Vatican: Request on Milwaukee Cathedral Meant to Defuse Situation

VATICAN CITY — The Vatican's request to suspend renovation of the Milwaukee cathedral while the plans are studied is meant to ensure respect for Church norms and to help defuse local controversy over the project, an official said.

Archbishop Francesco Tamburrino, secretary of the Congregation for Divine Worship and the Sacraments, said, “The Holy See is interested in resolving problems, not complicating them.”

Archbishop Tamburrino spoke to Catholic News Service June 5 following reports that the congregation had asked Archbishop Rembert G. Weakland of Milwaukee to stop the renovation pending a discussion about complaints that changes planned for the cathedral would violate Church liturgical norms.

The Vatican official would not discuss whether or not any particular part of the renovation of St. John the Evangelist Cathedral appeared problematic to the congregation.

Archbishop Tamburrino said it was the congregation's job to promote “communion in the Church and the observance of those norms dictated by wisdom and respectful of the teachings of the Second Vatican Council.”

He described the situation as one of dialogue with Archbishop Weakland aimed at clarifying concerns and offering suggestions to the archbishop on how the situation might be resolved.

The congregation became involved after a canon lawyer for opponents of the cathedral renovation wrote to the Vatican asking for intervention.

The planned changes to the cathedral's interior include moving the altar forward, having seating on three sides of the altar and constructing a separate chapel for the Blessed Sacrament. The $4.5 million work on the church is part of a $10 million project to renovate church property occupying a city block and to expand facilities for social services.

Archbishop Tamburrino said it was not unusual for the congregation to look into the concerns of lay people regarding the actions of their priests or bishops in matters related to liturgy and the celebration of the sacraments.

“Everyone has access to the congregation,” he said. “Anyone who is baptized has a right to turn to the Holy See, and we make no distinction between left and right, big or small.

“It is important that every Christian know there is an authority to whom he can turn,” the archbishop said, adding that “obviously, we must discern what we hear.”

James Reiter, a Milwaukee opponent of the renovation, hired Alan Kershaw, a Rome-based canon lawyer, to represent him in the matter.

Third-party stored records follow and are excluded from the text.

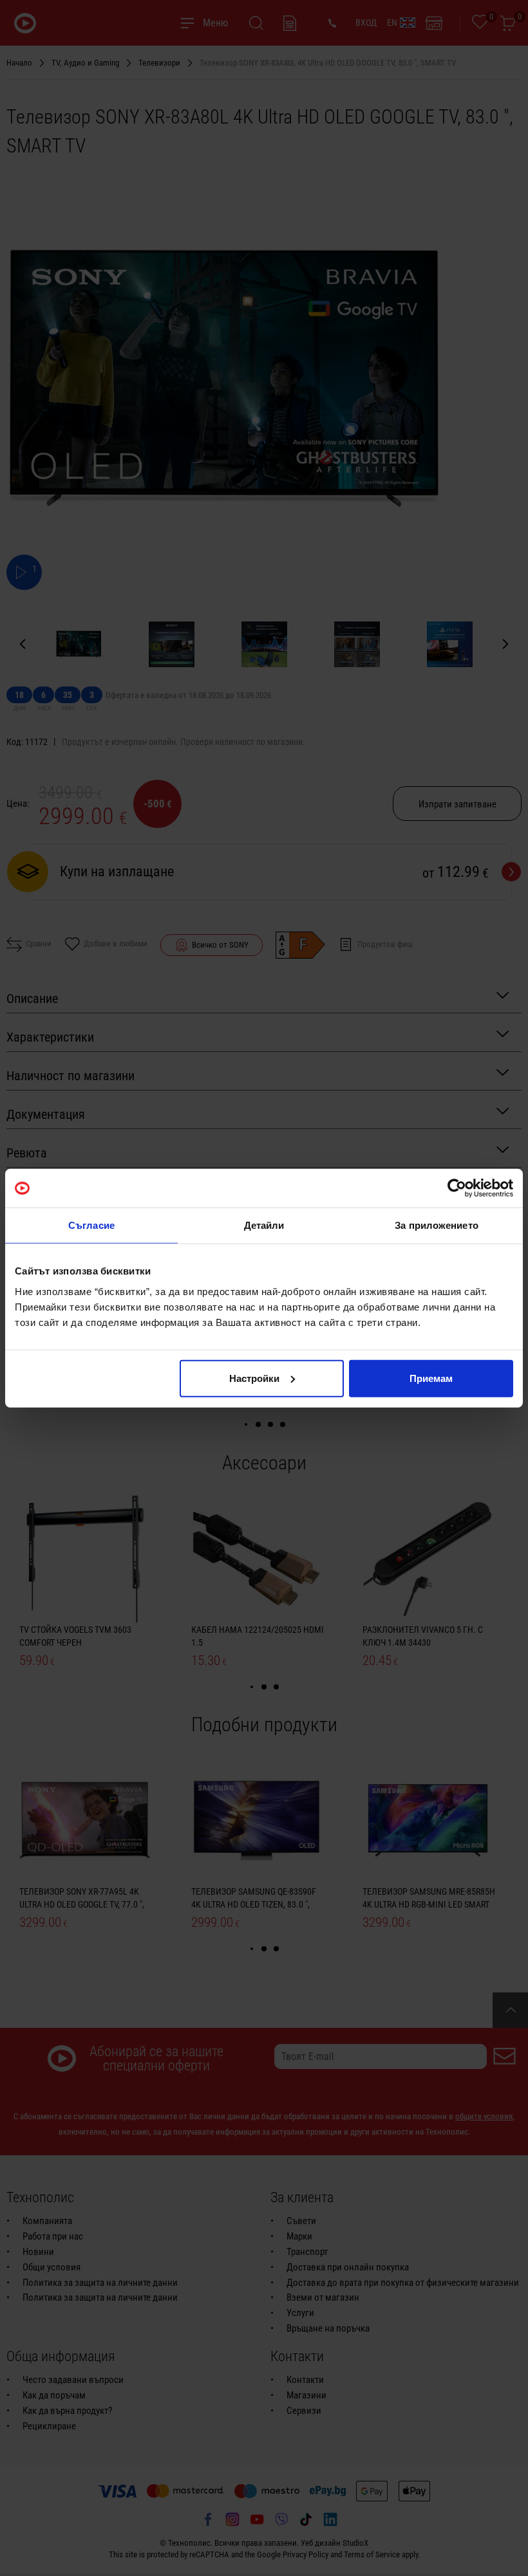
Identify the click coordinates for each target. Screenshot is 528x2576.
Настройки (254, 1377)
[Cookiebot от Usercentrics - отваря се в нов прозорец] (457, 1188)
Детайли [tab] (264, 1225)
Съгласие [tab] (91, 1225)
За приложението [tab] (436, 1225)
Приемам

Kershaw said he thinks the fact that the congregation asked Archbishop Weakland to suspend the work May 26 and the fact that Kershaw was given 30 days to file additional information with the congregation shows the Vatican believes the complaints may have merit.

Kershaw said his client asked for Vatican intervention based on “the violation of liturgical norms and the violation of canon law, including in the administration of the archdiocese itself.”

The canon lawyer would not go into more detail.

“I cannot go into too much detail,” Kershaw said. “I cannot give away my strategy.”

He said the archdiocese's Web site for the project quotes liturgical documents to support the proposed changes, but “they are giving a very liberal interpretation to excerpts of the liturgical norms without taking into consideration the overall meaning of them. They are trying to make the norms fit their own, very personal designs.”

In a telephone interview, Archbishop Weakland said he was “totally confused” by the Vatican congregation's intervention.

He asked why the group opposing the renovations “waited until the very last minute” to file their appeal, when broken contracts caused by delays could cost the archdiocese large amounts of money.

“I am absolutely convinced that I have followed the liturgical norms” in the renovation plans, he said.

Archbishop Weakland said Cardinal Jorge Medina Estevez, head of the worship congregation, had faxed him six points of objection raised by the opponents of the renovation “and I answered all six points.” All the objections concerned areas where Church law gives the local bishop competence to decide, he said.

The archbishop said one objection concerned the chairs with kneelers that will be used to replace the bench-style pews. Church law says benches or chairs — “scamma seu sedilia” in Latin — may be used. Archbishop Weakland said he regarded the objection as “rather silly.”

He said there was another objection to the removal of the two side altars, which “hadn't been used for 30 years.”

Under the renovation plan “we will actually have more devotional spaces than before,” he said.

He said the groups opposing the renovation are rather small, while Catholics all over the archdiocese have contributed to the renovation fund. The archdiocesan pastoral council, consultors and priests' council have all approved the renovation, he said.

They would be legitimately disturbed “if I failed to move ahead with it,” he said.

Kershaw said that, while an archbishop is the chief liturgist in his diocese, “he has authority if he abides by liturgical legislation; if he violates it, then he has absolutely no authority. And the archbishop does have to be obedient to the authority of Rome.”

The canon lawyer said the fact that the renovation began less than a year before Archbishop Weakland turns 75 and offers his resignation to the Pope “is not a principal part” of the case.

“That just raises eyebrows and questions,” he said. “He has had 25 years to renovate the cathedral; why is he doing it now to the tune of $10 million?”

Contributing to this story was Jerry Filteau in Washington.